Breast cancer diagnosis may not affect job

Contrary to some beliefs, women who return to work after being diagnosed with breast cancer are not typically demoted or otherwise discriminated against in the workplace, new study findings show.

“We found little evidence that women diagnosed with breast cancer experience discrimination at work,” Dr. Elizabeth Maunsell of Laval University in Quebec City, Canada, and her colleagues write in the Journal of the National Cancer Institute.

“Thus, we believe that these results should provide some reassurance for working women who have just been diagnosed with breast cancer, especially women who are part of health and social systems similar to those in Canada,” they add.

Laws in Canada prohibit employers from discriminating due to a person’s handicap or health status, yet reports show that some cancer survivors say they have lost their job, been demoted, had their wages decreased or otherwise experienced problems after returning to work.

Maunsell and her team investigated such work-related discrimination in a study of 646 women, aged 18 to 59 years, with newly diagnosed breast cancer. For comparison, their study also included 890 similarly aged women without the disease.

At the start of the study, the two groups of women reported similar working conditions and all were employed. Three years later, the majority of women were still employed, the findings indicate. Only 21 percent of women with breast cancer and 15 percent of women in the comparison group were no longer working, Maunsell and her team report.

### Questions
**a.** Answer these questions about the breast cancer employment article, one line each:
(i) In which journal did the researchers report their findings?
(ii) How many women with newly diagnosed breast cancer took part in the study?
(iii) Three years later, what percentage of the women in the comparison group were no longer working?
**b.** Extend the breast cancer employment article by a paragraph that picks up after its final sentence.

### Material supplied
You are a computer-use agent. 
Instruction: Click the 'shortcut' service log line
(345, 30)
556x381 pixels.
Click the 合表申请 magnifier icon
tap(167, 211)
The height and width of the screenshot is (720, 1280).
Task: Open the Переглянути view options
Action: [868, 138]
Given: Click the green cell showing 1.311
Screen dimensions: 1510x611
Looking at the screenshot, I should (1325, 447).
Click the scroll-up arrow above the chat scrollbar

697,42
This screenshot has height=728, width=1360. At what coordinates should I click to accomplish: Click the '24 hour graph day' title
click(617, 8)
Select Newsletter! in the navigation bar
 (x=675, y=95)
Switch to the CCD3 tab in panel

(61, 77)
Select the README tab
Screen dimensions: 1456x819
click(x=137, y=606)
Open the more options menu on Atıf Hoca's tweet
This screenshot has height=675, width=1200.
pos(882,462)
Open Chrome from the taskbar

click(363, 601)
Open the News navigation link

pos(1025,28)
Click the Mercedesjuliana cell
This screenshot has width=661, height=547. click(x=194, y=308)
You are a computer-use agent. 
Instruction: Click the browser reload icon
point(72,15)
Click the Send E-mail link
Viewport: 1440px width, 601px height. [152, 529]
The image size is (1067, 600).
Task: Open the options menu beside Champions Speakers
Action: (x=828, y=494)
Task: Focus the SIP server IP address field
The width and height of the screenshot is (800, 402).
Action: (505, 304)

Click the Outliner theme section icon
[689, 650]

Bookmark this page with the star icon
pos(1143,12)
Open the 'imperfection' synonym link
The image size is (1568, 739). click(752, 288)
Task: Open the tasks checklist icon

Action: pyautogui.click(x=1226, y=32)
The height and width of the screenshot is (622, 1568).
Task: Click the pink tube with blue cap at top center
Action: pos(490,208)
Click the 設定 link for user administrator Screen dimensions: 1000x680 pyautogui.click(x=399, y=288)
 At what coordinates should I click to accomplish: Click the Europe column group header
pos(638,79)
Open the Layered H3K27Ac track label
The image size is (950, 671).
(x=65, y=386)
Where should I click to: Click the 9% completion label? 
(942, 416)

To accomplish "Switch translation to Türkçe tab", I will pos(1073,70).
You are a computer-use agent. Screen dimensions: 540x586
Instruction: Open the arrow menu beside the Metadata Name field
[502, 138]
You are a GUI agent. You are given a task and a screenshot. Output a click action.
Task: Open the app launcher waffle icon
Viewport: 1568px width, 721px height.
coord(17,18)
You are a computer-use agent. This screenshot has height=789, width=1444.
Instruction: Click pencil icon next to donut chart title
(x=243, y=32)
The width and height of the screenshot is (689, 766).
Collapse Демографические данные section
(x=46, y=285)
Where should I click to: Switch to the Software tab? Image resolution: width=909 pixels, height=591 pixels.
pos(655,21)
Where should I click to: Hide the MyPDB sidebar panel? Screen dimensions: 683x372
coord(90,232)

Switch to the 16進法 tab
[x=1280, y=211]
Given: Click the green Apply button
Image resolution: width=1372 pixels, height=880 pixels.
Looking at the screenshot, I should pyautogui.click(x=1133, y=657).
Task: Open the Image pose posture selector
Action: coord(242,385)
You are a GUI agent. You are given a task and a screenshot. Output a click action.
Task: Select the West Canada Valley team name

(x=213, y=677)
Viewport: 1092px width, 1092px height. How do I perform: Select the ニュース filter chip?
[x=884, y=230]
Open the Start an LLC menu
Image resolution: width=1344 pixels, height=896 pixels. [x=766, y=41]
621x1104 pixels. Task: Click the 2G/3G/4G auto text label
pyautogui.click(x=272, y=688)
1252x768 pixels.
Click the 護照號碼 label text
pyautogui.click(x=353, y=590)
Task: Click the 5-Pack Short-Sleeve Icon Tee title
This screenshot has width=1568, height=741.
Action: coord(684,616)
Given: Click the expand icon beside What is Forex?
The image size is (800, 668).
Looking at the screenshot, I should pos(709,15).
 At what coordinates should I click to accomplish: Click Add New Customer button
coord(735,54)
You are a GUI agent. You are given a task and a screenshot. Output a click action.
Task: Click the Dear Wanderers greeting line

### Answer list
**a.**
(i) The Journal of the National Cancer Institute
(ii) 646
(iii) 15 percent

**b.**
These women were not forced out of their jobs or otherwise discriminated against due to their breast cancer diagnosis, the study found. Most, including 84 percent of breast cancer survivors and 76 percent of the comparison women, chose to stop working.

Many of the breast cancer survivors said they no longer valued work as highly as they had in the past, before they developed cancer.

Further, working conditions did not deteriorate among those who chose to continue working, the researchers note. In fact, the breast cancer survivors reported greater earnings than did those in the comparison group.

Since health insurance in Canada is a national service provided by the government, rather than employers, the researchers note that their study “provides valuable new understanding of the natural history of labor force participation in the initial years after a breast cancer diagnosis in the absence of having to keep a job simply to maintain health insurance coverage.”

In a related editorial, Dr. Leslie R. Schover, of the University of Texas M.D. Anderson Cancer Center, discusses several of the myths associated with breast cancer, including the idea that women diagnosed with the condition are often deserted by their male companions, are not able to have satisfying sex lives and that they face job discrimination.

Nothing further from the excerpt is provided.